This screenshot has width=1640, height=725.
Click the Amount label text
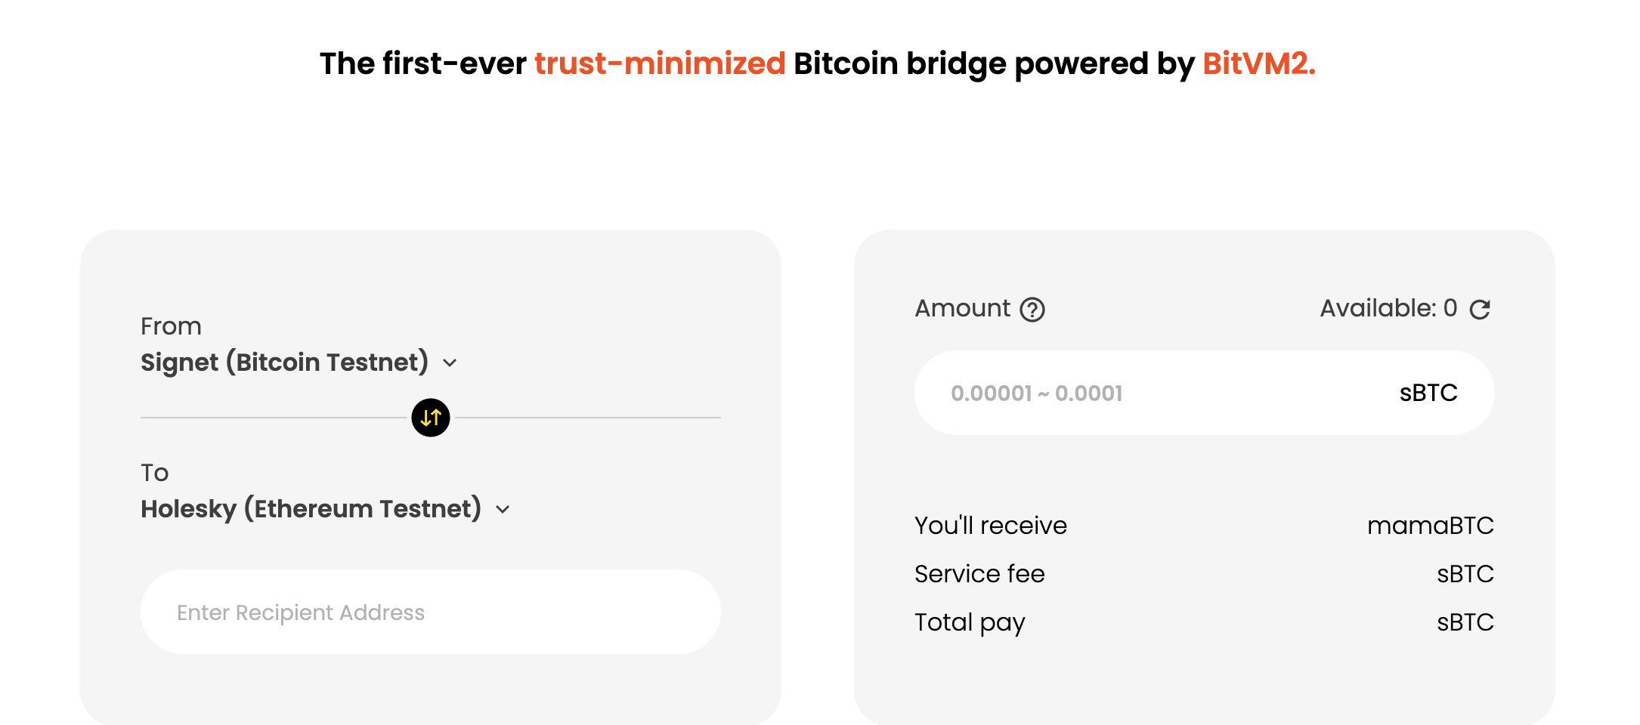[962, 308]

···

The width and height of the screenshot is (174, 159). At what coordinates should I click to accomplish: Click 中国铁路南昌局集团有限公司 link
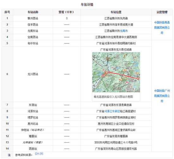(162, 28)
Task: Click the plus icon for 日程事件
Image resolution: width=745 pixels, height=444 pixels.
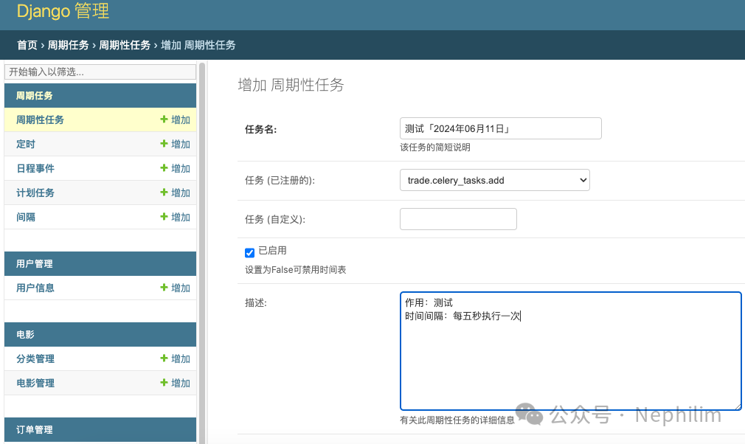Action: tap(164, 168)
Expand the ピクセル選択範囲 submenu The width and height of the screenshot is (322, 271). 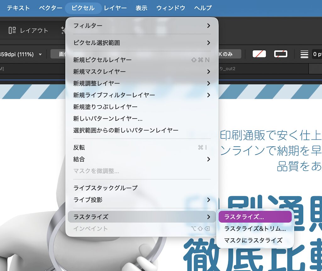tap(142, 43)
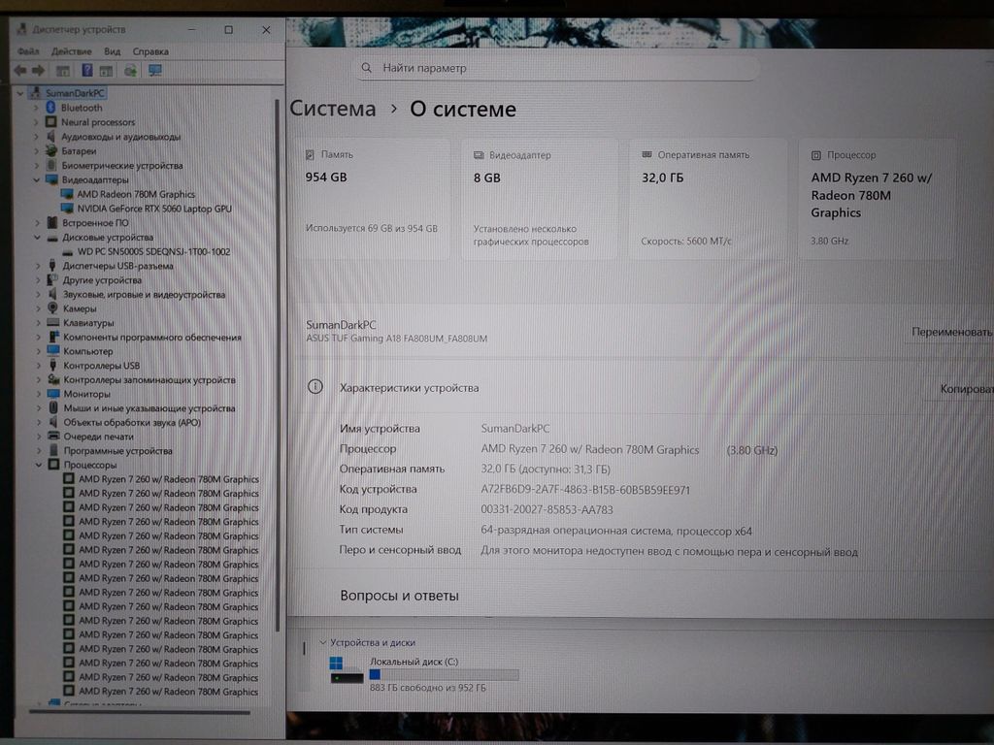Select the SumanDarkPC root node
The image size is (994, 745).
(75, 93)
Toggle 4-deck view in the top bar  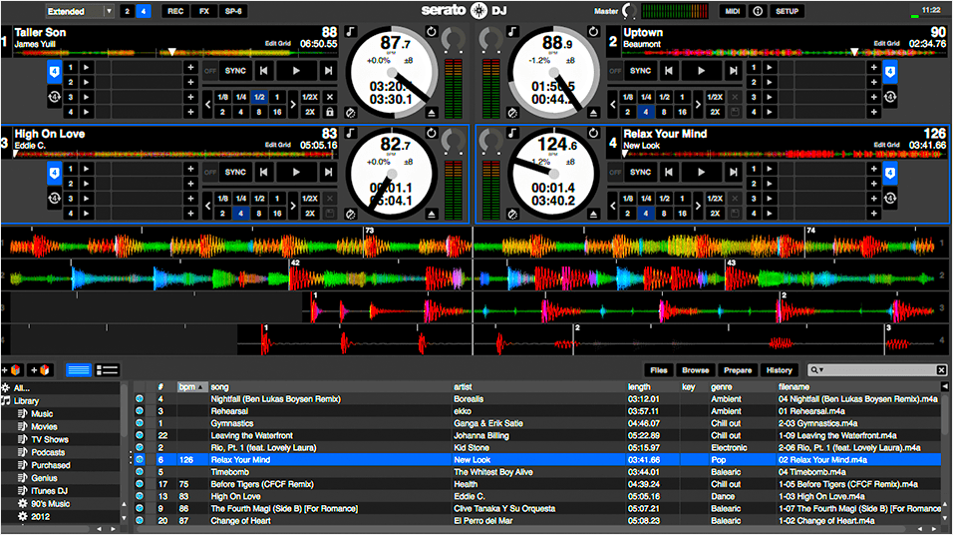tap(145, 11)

···

» **Goal of the exercise**: Could you set down, unchanged, the lines of the material starting at the one containing "The width and height of the screenshot is (174, 159)." and ending at the one containing "Action: tap(164, 168)", leaving the pictures out of your answer?

» **Task output**:
The width and height of the screenshot is (174, 159). At what coordinates should I click to accomplish: Click 中国铁路南昌局集团有限公司 link
(162, 28)
Task: Click the plus icon for 日程事件
Image resolution: width=745 pixels, height=444 pixels.
Action: tap(164, 168)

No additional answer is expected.